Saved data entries
----

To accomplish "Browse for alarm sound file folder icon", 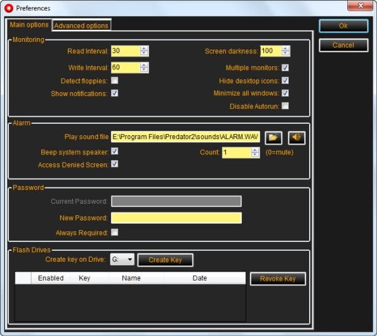I will tap(274, 138).
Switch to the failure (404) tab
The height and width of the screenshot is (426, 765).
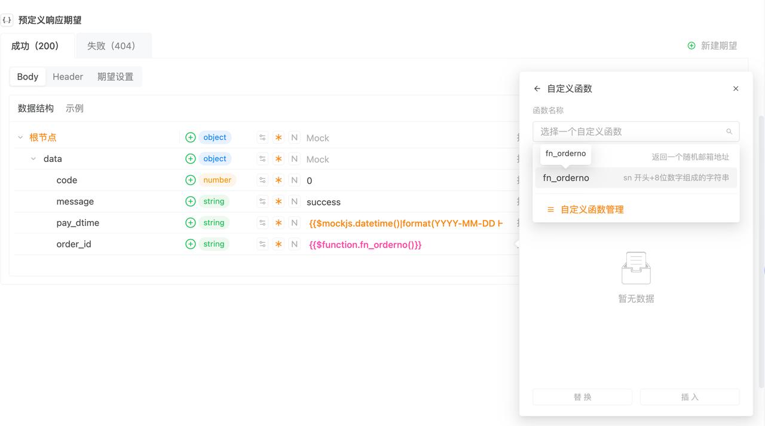[x=112, y=46]
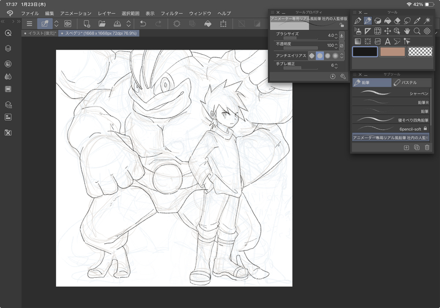The image size is (440, 308).
Task: Open the フィルター menu
Action: pyautogui.click(x=171, y=13)
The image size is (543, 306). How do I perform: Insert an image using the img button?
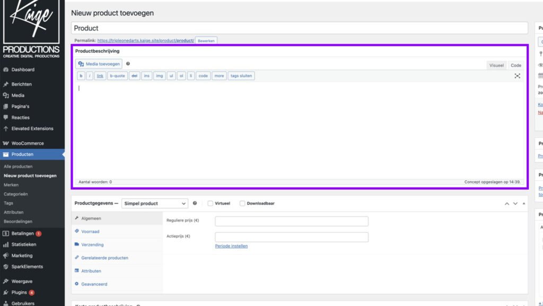(x=159, y=75)
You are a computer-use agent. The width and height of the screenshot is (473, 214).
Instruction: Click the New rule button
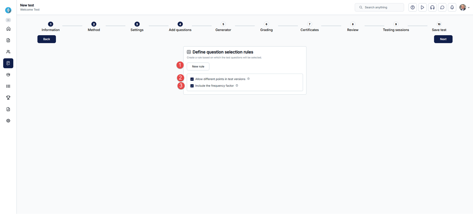pos(198,67)
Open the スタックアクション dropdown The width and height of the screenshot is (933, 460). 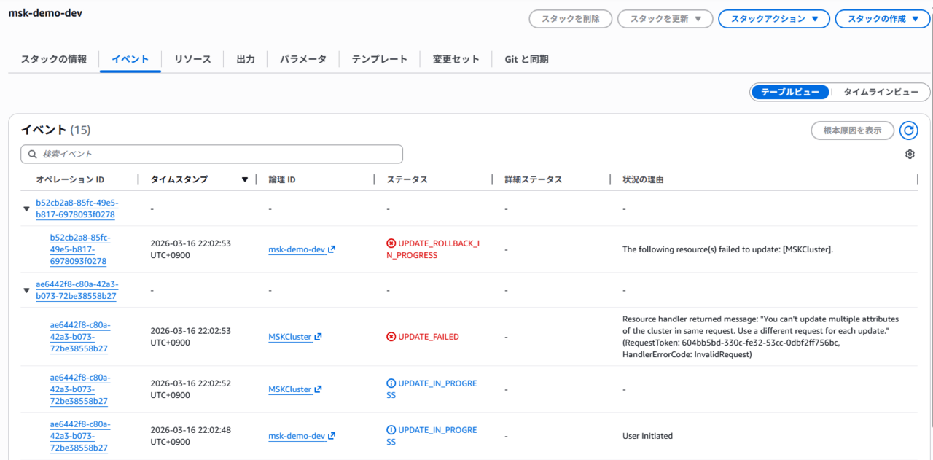[x=773, y=19]
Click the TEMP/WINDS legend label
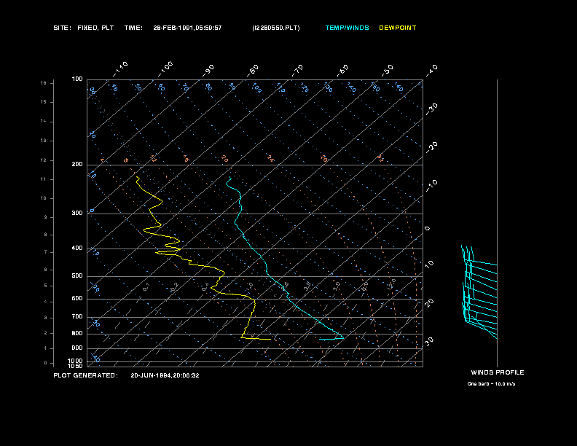This screenshot has height=446, width=577. tap(347, 28)
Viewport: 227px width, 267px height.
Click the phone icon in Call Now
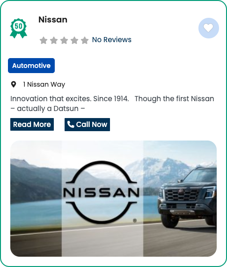coord(71,124)
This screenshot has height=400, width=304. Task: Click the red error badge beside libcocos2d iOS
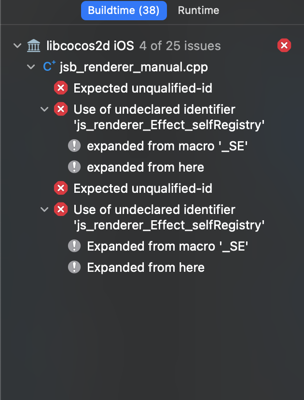click(x=284, y=46)
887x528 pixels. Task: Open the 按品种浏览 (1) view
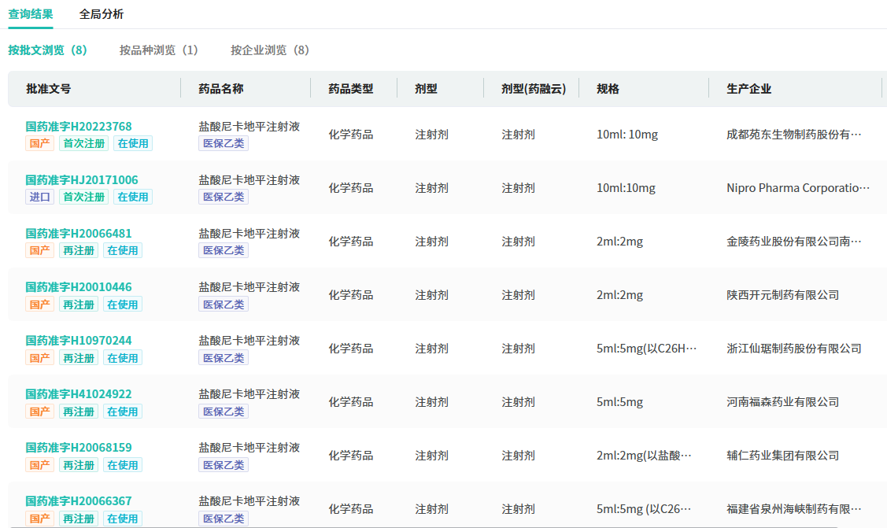pyautogui.click(x=158, y=50)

----

## The problem
Leave the pictures out, and copy exactly each line from the one containing "This screenshot has height=400, width=304." through the final line of the data.

## Written answer
This screenshot has height=400, width=304. Task: Click the red error badge beside libcocos2d iOS
click(x=284, y=46)
887x528 pixels. Task: Open the 按品种浏览 (1) view
pyautogui.click(x=158, y=50)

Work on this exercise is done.